What’s so great about finding the best USDA lenders? Well, only USDA and VA loans are available with zero down payment. So they’re an affordable route to homeownership for many buyers.

Although USDA loans are backed by the federal government, you still borrow from a private-sector lender. That means different companies will offer you better or worse mortgage rates, loan costs, and customer service.

That makes choosing the best USDA lender essential. You could save thousands by getting and comparing quotes from multiple lenders.

Verify your USDA loan eligibility (Feb 22nd, 2021)

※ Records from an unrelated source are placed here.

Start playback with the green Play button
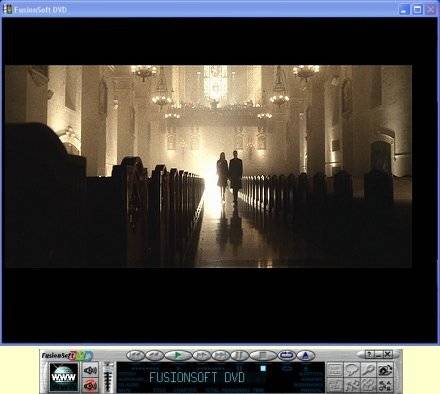This screenshot has width=440, height=394. click(178, 355)
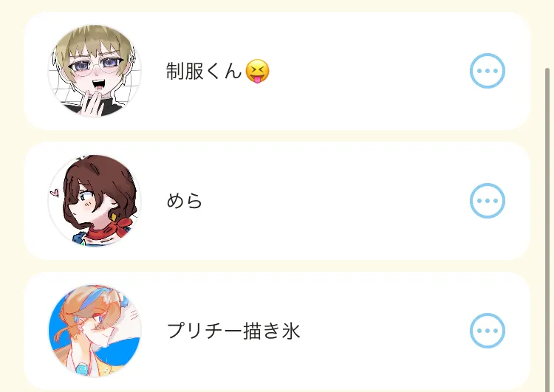Open more options for 制服くん

click(x=488, y=71)
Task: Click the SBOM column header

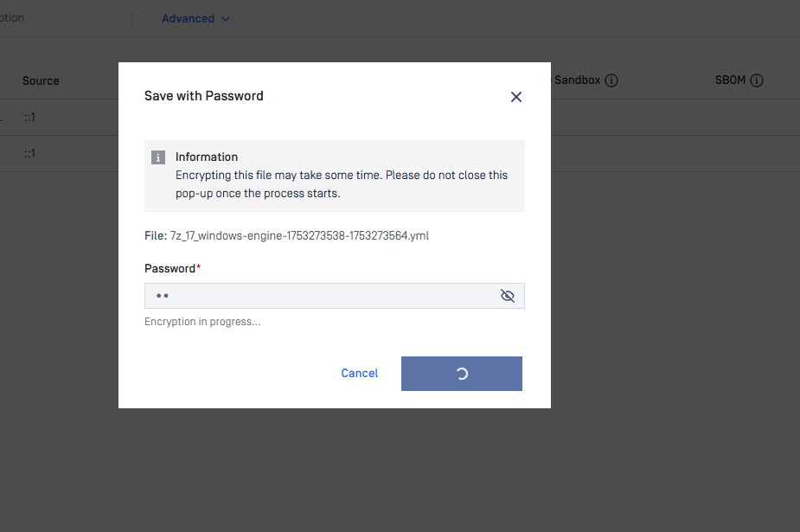Action: coord(730,80)
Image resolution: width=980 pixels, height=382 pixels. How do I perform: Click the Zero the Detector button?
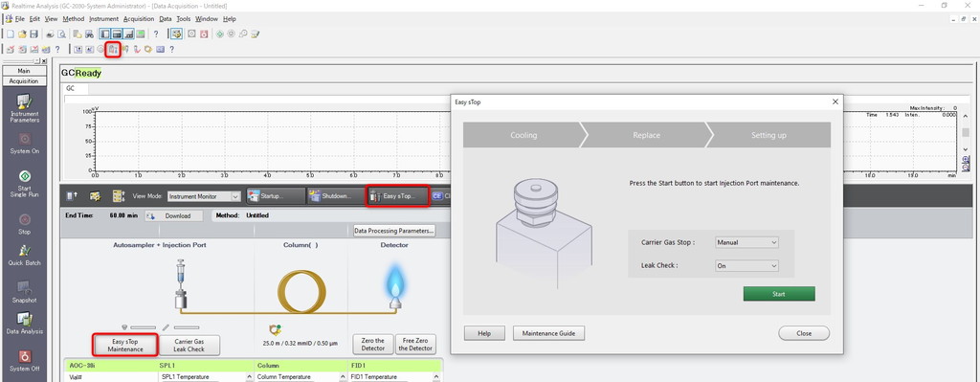[373, 345]
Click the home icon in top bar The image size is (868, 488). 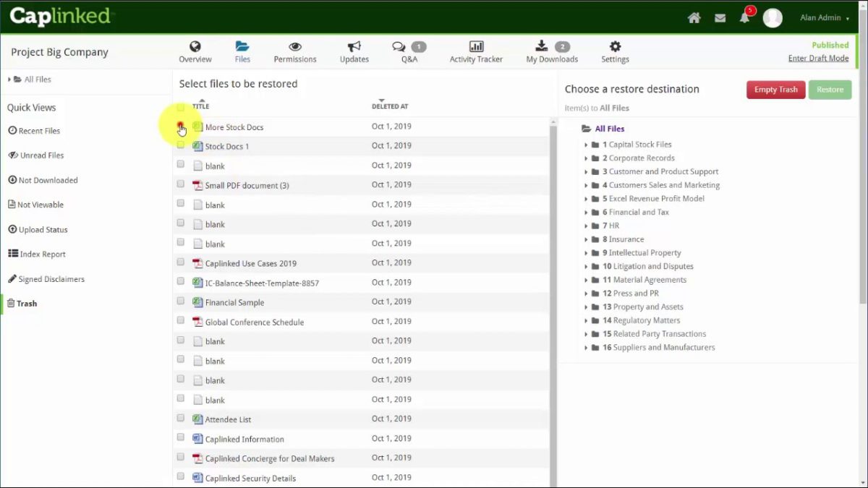pos(694,18)
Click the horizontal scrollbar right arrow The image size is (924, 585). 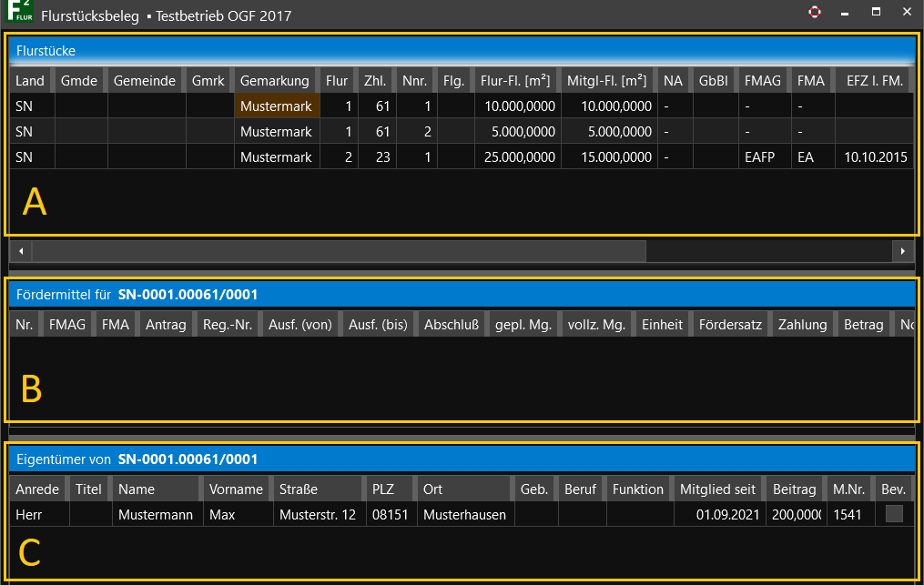902,250
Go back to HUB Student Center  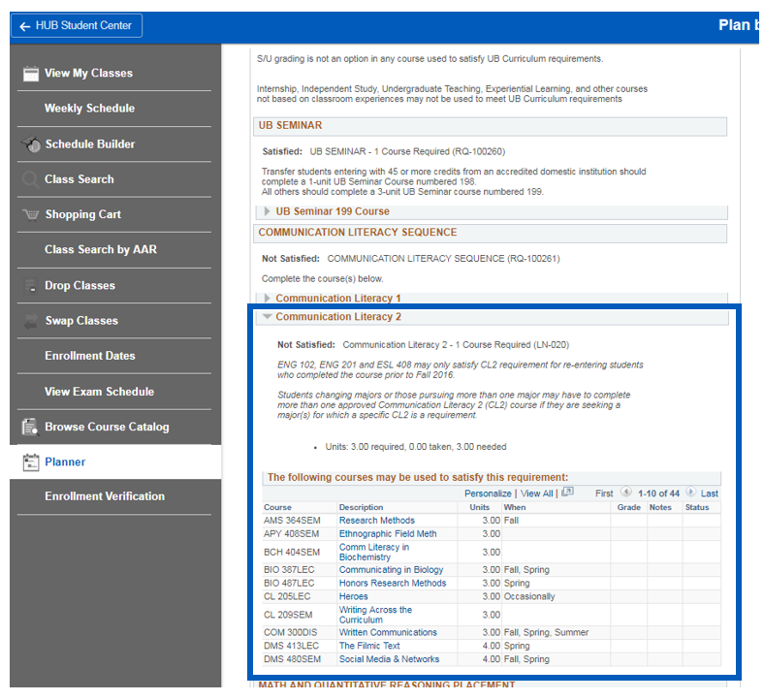point(77,25)
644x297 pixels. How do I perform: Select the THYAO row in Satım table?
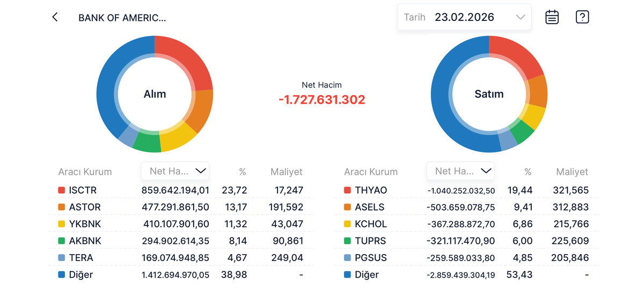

USDA Lender Best Feature(s)*
Movement Mortgage Strong customer review scores, low average USDA rates, great online experience
Freedom Mortgage Corp. Lowest average USDA rates among top lenders
Caliber Home Loans Second-lowest average USDA rates among top lenders
Fairway Independent Mortgage Lowest upfront fees on average 
Flagstar Bank Strong customer review scores
CMG Mortgage Strong customer review scores
American Pacific Mortgage Corp. Strong customer review scores
PNC Bank Low upfront fees on average 

*Average rate and fee analysis based on self-reported data lenders are required to file under the Home Mortgage Disclosure Act. Actual rates and fees will vary by customer

Verify your USDA loan eligibility (Feb 22nd, 2021)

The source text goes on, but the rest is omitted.